Washington DC — Oregon Senators Ron Wyden and Jeff Merkley and a bipartisan group of 33 senators envió una carta to Majority Leader Mitch McConnell, R-Ky., and Minority Leader Chuck Schumer, D-N.Y., this week urging them to include a reauthorization of the Secure Rural Schools (SRS) Program in any end-of-year legislation.
SRS supports public schools, public roads, forest health projects, emergency services, and many other essential county services for more than 775 counties across the country.
The SRS program expired on September 30, 2015, and it has not been reauthorized for FY16 or beyond. Forest counties and schools received their last authorized SRS payment in 2016. Without SRS, existing revenue-sharing payments are not sufficient to support critical services these counties must provide.
The senators wrote:
“The SRS program continues to be a critical safety-net for forest counties as we work to diversify rural economies, improve forest management and forest health, strengthen historic forest revenue sharing with local governments, and ensure that our forests provide a range of values such as clean water, jobs, and wood fiber for local economies.

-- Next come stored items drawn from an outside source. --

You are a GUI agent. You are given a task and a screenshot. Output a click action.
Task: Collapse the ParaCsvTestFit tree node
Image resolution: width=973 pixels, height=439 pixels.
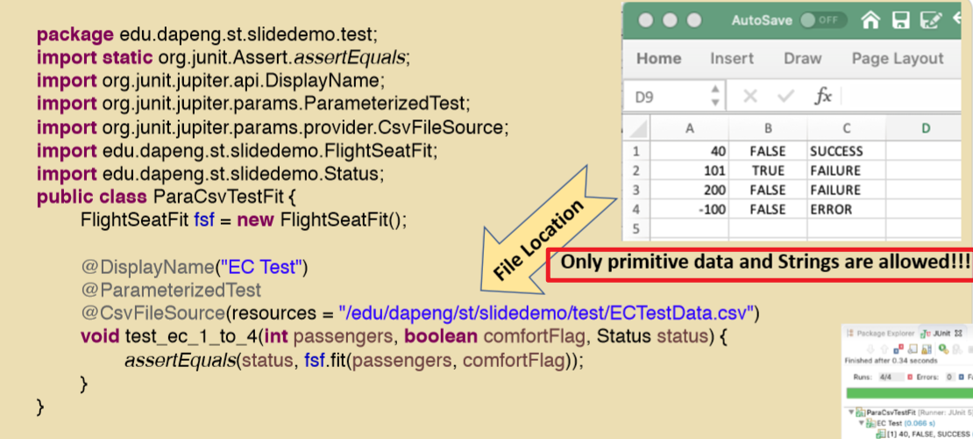pos(849,412)
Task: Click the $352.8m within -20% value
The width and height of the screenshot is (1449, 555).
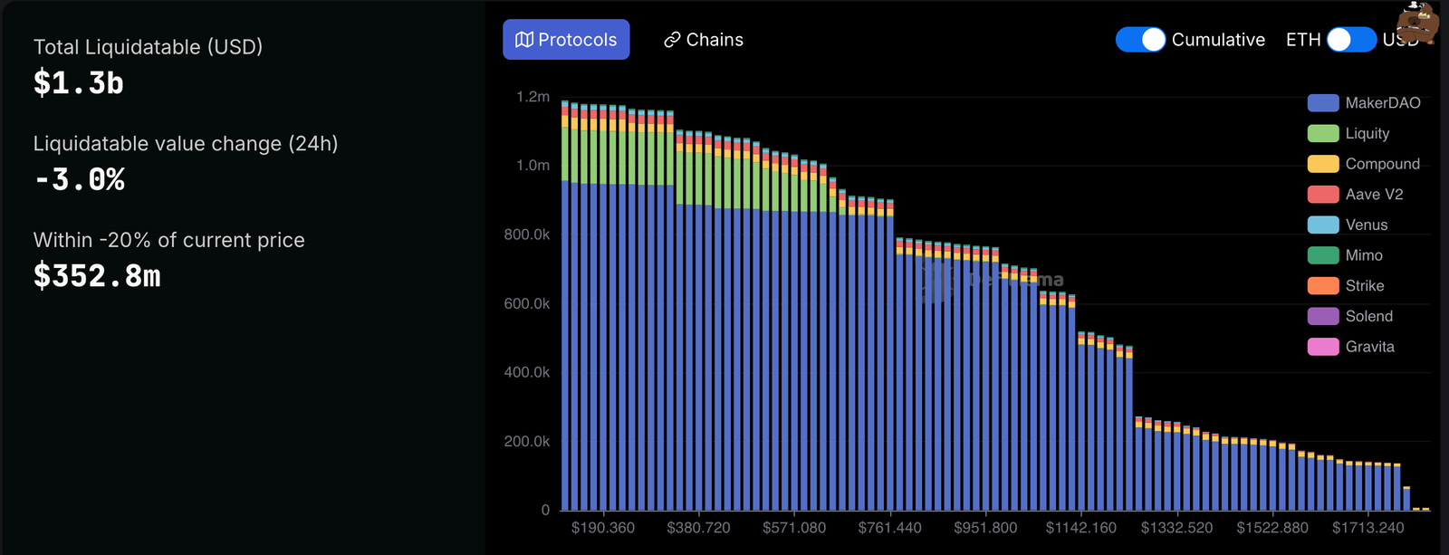Action: click(97, 276)
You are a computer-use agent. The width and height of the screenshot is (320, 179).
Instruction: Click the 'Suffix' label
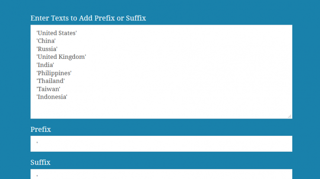click(x=40, y=163)
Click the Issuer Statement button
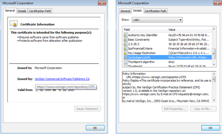Screen dimensions: 222x134 point(87,109)
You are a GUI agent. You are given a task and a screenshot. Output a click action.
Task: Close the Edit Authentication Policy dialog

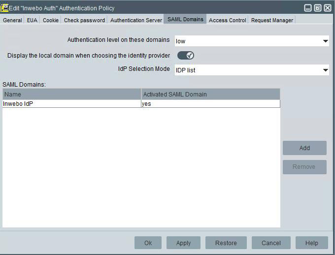[328, 8]
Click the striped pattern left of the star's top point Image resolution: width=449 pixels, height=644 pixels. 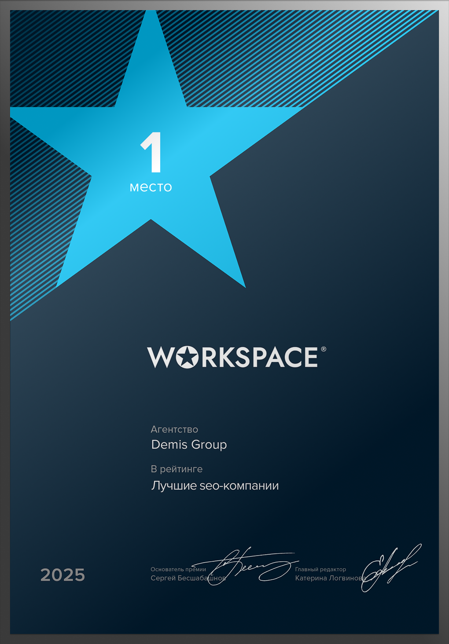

“In the interest of working together in a bipartisan way to support local rural communities, we ask that you include a reauthorization of Secure Rural Schools in any end-of-the-year legislation. We appreciate your assistance with this matter.”
In addition to Wyden and Merkley, senators who signed the letter include: Senators Orrin Hatch, R-Utah, Tammy Baldwin, D-Wis., Michael F. Bennet, D-Colo., Cory Booker, D-N.J., John Boozman, R-Ark., Maria Cantwell, D-Wash., Shelley Moore Capito, R-W.V., Robert P. Casey, Jr., D-Pa, Mike Crapo, R-Idaho, Steve Daines, R-Mt., Tammy Duckworth, D-Ill., Dianne Feinstein, D-Calif., Al Franken, D-Minn., Cory Gardner, R-Colo., Kamala D. Harris, D-Calif., Maggie Hassan, D-N.H., Martin Heinrich, D-N.M., Dean Heller, R-Nev., Amy Klobuchar, D-Minn., Joe Manchin III, D-W.V., Claire McCaskill, D-Mo., Lisa Murkowski, R-Alaska, Patty Murray, D-Wash., Gary Peters, D-Mich., James E. Risch, R-Idaho, Mike Rounds, R-S.D., Bernard Sanders, I-Vt., Jeanne Shaheen, D-N.H., Debbie Stabenow, D-Mich., Dan Sullivan, R-Alaska, Jon Tester, D-Mt., Roger Wicker, R-Miss., and John Thune, R-S.D.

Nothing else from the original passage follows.